- _What you need to do_
Among the entries below, extract exactly the lines that run from the one with "You are a computer-use agent. This" through the one with "You are a computer-use agent. 1500x812", both ends included.

- _Working data_

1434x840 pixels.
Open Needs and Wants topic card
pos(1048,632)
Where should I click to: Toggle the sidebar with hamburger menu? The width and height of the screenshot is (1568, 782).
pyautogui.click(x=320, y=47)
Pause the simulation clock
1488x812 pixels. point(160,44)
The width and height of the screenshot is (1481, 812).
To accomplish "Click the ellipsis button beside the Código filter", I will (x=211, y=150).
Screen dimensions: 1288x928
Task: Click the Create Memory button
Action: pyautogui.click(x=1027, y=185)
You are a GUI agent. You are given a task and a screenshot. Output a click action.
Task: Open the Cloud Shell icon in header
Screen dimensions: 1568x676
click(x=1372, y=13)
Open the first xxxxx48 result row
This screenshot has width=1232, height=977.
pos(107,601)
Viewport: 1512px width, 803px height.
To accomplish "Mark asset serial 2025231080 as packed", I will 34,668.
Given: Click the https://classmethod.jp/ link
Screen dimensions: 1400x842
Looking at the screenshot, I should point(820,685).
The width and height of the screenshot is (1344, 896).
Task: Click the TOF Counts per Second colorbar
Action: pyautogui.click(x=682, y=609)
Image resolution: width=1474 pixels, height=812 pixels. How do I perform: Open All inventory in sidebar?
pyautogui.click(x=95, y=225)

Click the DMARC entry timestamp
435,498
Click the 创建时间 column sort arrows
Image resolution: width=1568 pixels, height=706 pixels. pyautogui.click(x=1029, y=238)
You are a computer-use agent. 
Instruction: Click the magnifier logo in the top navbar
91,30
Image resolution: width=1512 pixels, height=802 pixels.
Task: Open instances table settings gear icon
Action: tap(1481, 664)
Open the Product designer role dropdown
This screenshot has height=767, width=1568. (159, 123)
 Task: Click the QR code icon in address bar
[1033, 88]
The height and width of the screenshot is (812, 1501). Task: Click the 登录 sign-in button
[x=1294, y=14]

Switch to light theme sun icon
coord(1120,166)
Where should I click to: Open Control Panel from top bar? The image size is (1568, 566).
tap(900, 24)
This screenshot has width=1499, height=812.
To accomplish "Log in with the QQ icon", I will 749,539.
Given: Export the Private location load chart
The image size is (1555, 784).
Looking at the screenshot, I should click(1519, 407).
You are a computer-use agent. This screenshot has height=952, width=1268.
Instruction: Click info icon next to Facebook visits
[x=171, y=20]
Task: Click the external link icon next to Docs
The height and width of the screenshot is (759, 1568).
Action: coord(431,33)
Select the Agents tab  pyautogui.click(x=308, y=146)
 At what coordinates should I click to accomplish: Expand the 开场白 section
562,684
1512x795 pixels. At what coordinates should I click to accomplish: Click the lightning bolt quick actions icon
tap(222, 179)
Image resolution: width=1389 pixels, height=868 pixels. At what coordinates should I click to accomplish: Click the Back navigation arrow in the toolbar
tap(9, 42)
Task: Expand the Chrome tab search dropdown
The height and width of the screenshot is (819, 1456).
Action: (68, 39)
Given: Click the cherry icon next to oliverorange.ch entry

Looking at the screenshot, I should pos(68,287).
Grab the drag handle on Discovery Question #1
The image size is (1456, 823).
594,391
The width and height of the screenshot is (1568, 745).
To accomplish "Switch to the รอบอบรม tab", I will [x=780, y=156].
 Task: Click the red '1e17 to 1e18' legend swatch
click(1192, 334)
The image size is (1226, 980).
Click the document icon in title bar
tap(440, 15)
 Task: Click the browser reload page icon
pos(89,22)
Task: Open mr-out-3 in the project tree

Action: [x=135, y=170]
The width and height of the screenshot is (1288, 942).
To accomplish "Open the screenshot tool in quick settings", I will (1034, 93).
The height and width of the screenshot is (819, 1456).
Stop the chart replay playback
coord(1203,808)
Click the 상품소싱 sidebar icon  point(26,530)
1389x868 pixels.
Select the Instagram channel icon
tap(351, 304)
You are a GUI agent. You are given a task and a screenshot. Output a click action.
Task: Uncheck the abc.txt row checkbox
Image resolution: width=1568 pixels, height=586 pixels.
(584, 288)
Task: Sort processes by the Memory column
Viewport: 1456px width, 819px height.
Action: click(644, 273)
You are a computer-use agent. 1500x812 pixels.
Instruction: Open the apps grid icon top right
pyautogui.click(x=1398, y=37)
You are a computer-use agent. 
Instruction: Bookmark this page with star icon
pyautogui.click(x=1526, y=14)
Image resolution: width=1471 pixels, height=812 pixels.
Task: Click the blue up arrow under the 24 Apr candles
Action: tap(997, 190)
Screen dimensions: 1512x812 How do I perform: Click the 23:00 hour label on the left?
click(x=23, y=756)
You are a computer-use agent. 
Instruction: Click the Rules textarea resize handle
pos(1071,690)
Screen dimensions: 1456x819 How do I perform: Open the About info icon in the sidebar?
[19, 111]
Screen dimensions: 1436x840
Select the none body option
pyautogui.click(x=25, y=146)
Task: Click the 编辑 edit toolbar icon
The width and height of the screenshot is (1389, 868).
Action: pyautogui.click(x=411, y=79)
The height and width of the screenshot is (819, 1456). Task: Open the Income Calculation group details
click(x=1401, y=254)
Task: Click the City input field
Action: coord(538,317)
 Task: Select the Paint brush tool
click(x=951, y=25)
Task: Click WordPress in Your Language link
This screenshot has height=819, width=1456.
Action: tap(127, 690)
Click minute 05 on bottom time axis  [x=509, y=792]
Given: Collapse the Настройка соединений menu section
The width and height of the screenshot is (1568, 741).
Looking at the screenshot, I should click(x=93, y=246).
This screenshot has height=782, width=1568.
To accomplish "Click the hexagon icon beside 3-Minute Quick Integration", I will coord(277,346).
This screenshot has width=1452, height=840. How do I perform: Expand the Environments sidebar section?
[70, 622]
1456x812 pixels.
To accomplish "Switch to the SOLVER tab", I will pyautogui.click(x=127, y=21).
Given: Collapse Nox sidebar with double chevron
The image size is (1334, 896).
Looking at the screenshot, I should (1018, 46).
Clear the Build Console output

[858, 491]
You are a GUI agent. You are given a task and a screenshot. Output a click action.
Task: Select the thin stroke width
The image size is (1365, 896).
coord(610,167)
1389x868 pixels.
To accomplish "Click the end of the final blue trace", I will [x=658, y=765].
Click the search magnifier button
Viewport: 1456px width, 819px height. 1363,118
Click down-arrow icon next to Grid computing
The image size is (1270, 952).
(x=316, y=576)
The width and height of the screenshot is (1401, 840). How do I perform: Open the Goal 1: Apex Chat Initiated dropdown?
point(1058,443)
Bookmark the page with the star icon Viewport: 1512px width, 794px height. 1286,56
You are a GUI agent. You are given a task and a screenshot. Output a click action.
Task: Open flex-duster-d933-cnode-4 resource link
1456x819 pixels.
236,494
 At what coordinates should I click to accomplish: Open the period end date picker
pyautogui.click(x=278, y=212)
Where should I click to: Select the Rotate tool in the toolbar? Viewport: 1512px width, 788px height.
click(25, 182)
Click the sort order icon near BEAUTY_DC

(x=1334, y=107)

- _Result_
You are a computer-use agent. This screenshot has height=952, width=1268.
Instruction: Click info icon next to Facebook visits
[x=171, y=20]
Task: Click the external link icon next to Docs
The height and width of the screenshot is (759, 1568).
Action: coord(431,33)
Select the Agents tab  pyautogui.click(x=308, y=146)
 At what coordinates should I click to accomplish: Expand the 开场白 section
562,684
1512x795 pixels. At what coordinates should I click to accomplish: Click the lightning bolt quick actions icon
tap(222, 179)
Image resolution: width=1389 pixels, height=868 pixels. At what coordinates should I click to accomplish: Click the Back navigation arrow in the toolbar
tap(9, 42)
Task: Expand the Chrome tab search dropdown
The height and width of the screenshot is (819, 1456).
Action: (68, 39)
Given: Click the cherry icon next to oliverorange.ch entry

Looking at the screenshot, I should pos(68,287).
Grab the drag handle on Discovery Question #1
The image size is (1456, 823).
594,391
The width and height of the screenshot is (1568, 745).
To accomplish "Switch to the รอบอบรม tab", I will [x=780, y=156].
 Task: Click the red '1e17 to 1e18' legend swatch
click(1192, 334)
The image size is (1226, 980).
Click the document icon in title bar
tap(440, 15)
 Task: Click the browser reload page icon
pos(89,22)
Task: Open mr-out-3 in the project tree

Action: [x=135, y=170]
The width and height of the screenshot is (1288, 942).
To accomplish "Open the screenshot tool in quick settings", I will (1034, 93).
The height and width of the screenshot is (819, 1456).
Stop the chart replay playback
coord(1203,808)
Click the 상품소싱 sidebar icon  point(26,530)
1389x868 pixels.
Select the Instagram channel icon
tap(351, 304)
You are a GUI agent. You are given a task and a screenshot. Output a click action.
Task: Uncheck the abc.txt row checkbox
Image resolution: width=1568 pixels, height=586 pixels.
(584, 288)
Task: Sort processes by the Memory column
Viewport: 1456px width, 819px height.
Action: click(644, 273)
You are a computer-use agent. 1500x812 pixels.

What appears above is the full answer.